- WORK ORDER: The answer must consist solely of the lines from the one containing "Viewport: 1389px width, 868px height." to the end of the entries below, repeated exactly.

- STORED DATA:
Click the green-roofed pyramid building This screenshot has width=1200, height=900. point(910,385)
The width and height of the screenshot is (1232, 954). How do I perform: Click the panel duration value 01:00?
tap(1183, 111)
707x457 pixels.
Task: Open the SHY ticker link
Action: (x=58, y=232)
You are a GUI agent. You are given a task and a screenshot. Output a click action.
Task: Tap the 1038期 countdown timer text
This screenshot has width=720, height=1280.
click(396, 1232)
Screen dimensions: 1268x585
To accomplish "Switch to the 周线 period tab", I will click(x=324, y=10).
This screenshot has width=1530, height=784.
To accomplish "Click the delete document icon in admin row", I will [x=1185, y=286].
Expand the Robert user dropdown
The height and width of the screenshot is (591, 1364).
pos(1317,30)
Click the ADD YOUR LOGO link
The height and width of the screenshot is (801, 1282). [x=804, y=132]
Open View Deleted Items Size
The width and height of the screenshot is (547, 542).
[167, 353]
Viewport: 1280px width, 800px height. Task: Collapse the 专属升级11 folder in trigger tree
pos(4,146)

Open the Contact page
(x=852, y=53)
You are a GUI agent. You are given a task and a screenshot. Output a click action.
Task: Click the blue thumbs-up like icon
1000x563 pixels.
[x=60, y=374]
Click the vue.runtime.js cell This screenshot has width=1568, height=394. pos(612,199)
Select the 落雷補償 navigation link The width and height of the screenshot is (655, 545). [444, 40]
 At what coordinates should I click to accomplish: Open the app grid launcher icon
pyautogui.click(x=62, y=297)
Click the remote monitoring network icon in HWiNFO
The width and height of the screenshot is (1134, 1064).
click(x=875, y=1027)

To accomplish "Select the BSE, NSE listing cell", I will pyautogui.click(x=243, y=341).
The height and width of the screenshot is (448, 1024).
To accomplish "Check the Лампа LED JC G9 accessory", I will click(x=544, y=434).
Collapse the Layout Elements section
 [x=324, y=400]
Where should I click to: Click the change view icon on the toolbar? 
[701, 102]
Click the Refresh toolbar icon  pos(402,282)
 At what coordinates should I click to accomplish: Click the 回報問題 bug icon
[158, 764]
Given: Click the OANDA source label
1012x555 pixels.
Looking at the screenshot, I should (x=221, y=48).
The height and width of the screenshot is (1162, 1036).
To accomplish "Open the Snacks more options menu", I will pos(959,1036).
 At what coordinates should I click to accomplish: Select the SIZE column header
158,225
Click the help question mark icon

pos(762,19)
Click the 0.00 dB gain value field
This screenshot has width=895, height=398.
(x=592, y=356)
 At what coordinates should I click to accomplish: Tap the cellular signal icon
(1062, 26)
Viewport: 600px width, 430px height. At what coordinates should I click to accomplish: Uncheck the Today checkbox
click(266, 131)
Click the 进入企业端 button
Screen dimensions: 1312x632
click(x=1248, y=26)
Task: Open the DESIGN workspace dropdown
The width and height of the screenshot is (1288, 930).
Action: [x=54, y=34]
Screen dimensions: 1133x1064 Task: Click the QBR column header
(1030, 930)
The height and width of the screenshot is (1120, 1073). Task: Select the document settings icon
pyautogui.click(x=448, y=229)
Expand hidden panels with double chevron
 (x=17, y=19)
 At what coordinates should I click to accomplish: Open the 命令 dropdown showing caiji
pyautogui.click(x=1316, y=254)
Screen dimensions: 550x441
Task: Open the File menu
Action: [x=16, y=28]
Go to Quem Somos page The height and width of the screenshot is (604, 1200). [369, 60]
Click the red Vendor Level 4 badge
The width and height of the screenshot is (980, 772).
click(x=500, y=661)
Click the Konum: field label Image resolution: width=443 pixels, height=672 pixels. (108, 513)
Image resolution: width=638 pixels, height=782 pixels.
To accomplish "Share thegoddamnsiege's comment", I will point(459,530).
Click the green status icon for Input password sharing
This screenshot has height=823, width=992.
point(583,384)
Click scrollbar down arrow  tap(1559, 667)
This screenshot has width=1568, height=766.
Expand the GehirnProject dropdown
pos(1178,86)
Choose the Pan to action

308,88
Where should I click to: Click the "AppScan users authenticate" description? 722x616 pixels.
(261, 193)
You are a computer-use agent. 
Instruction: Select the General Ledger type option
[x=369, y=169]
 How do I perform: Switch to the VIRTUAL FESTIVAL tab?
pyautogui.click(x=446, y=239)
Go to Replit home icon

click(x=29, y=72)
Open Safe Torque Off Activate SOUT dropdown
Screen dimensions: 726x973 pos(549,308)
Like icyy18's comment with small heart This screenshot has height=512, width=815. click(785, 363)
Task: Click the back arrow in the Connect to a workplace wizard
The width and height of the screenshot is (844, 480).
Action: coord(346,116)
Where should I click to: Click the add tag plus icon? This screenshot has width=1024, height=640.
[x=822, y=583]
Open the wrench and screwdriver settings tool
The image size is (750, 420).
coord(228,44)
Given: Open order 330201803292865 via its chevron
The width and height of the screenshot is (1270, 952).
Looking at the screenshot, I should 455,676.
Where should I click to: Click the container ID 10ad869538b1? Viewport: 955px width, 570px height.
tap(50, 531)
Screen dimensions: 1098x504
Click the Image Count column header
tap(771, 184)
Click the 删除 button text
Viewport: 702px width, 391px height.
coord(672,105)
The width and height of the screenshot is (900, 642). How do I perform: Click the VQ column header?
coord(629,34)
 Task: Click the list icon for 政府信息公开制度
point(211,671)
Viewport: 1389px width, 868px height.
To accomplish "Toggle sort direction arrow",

- OUTPUT BELOW:
Viewport: 1389px width, 868px height.
To accomplish "Toggle sort direction arrow",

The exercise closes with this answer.